• **WHAT IS REQUIRED**: Give back exactly the line containing "Given: Click the chat agent avatar photo" together with all the lines after it, ending at the final line below.
══ RECORDS FOR THIS TASK
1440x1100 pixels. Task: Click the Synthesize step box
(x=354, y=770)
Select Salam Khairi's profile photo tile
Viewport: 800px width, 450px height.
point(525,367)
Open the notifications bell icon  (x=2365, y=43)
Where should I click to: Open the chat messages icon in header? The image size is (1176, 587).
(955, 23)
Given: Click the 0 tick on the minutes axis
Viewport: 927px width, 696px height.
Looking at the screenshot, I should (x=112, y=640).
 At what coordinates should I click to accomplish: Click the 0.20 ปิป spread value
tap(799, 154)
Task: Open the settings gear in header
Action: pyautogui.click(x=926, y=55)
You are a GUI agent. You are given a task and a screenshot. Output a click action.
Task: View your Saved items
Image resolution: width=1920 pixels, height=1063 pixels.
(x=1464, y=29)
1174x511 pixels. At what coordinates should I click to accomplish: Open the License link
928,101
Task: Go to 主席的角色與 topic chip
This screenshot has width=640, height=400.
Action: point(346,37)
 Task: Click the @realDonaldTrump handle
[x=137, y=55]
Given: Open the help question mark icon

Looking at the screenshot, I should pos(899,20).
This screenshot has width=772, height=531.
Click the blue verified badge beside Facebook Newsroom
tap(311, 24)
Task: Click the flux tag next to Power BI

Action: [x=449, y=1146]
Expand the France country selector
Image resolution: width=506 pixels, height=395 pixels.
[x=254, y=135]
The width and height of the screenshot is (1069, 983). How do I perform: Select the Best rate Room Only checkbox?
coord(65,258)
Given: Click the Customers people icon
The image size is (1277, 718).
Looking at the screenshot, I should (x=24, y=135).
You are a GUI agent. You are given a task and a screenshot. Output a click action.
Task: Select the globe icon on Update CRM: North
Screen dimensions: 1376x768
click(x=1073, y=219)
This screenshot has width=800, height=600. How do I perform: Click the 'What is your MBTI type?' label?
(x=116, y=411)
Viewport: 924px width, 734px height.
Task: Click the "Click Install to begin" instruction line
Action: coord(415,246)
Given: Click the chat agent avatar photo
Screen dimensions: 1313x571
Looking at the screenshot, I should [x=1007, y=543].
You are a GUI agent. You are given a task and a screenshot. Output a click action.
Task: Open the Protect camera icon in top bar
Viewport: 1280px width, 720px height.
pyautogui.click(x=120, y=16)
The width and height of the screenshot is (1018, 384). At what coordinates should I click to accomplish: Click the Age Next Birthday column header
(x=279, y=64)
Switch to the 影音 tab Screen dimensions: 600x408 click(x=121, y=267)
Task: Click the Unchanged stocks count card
════
• **TASK OUTPUT**:
Given: Click the chat agent avatar photo
Screen dimensions: 1313x571
Looking at the screenshot, I should [x=1007, y=543].
You are a GUI agent. You are given a task and a screenshot. Output a click action.
Task: Open the Protect camera icon in top bar
Viewport: 1280px width, 720px height.
pyautogui.click(x=120, y=16)
The width and height of the screenshot is (1018, 384). At what coordinates should I click to accomplish: Click the Age Next Birthday column header
(x=279, y=64)
Switch to the 影音 tab Screen dimensions: 600x408 click(x=121, y=267)
Task: Click the Unchanged stocks count card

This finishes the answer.